▸ What this task involves:
Whatever pictures appear, omit them, and repeat the data below exactly.

▸ Records shown:

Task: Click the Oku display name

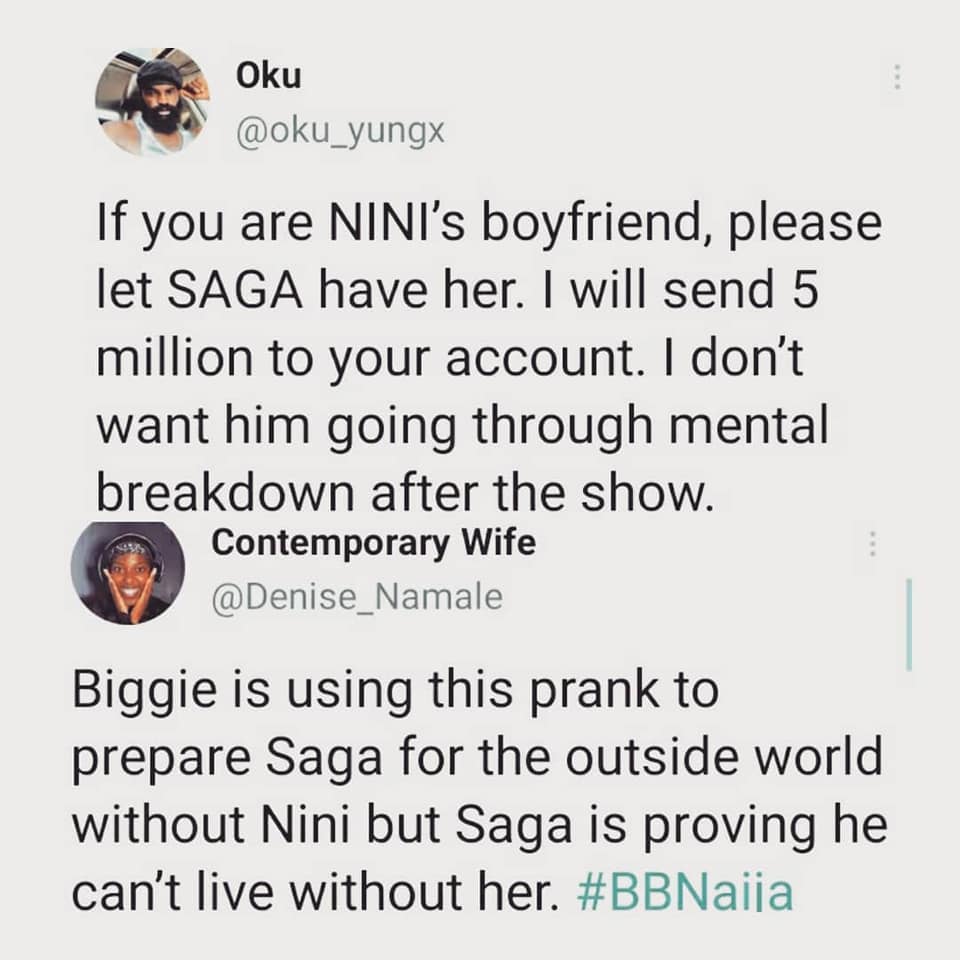Action: coord(268,77)
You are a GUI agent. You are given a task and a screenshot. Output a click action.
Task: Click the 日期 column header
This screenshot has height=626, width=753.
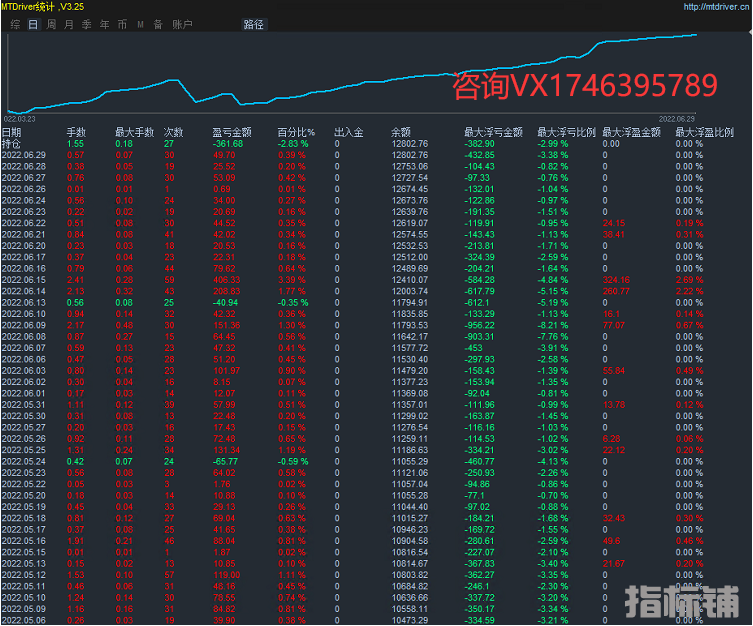pos(11,132)
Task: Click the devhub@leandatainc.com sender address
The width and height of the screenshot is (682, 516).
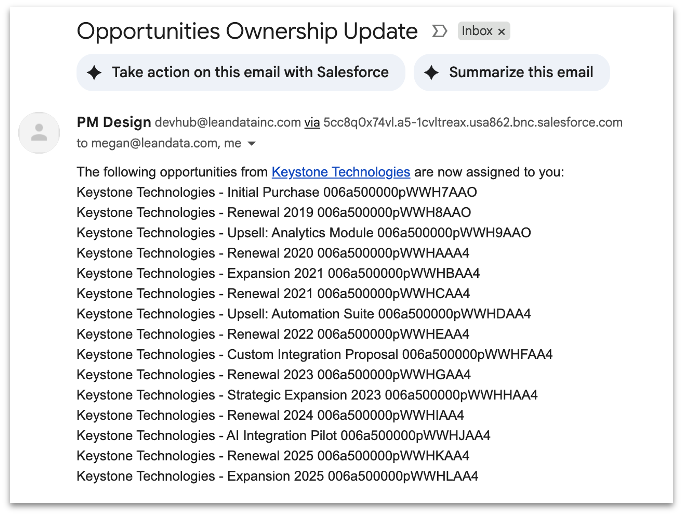Action: point(228,123)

▸ Answer to the problem:
Task: Click the Oku display name

Action: coord(268,77)
You are a GUI agent. You are given a task and a screenshot. Output a click action.
Task: Click the 日期 column header
This screenshot has height=626, width=753.
pos(11,132)
Task: Click the devhub@leandatainc.com sender address
The width and height of the screenshot is (682, 516).
Action: point(228,123)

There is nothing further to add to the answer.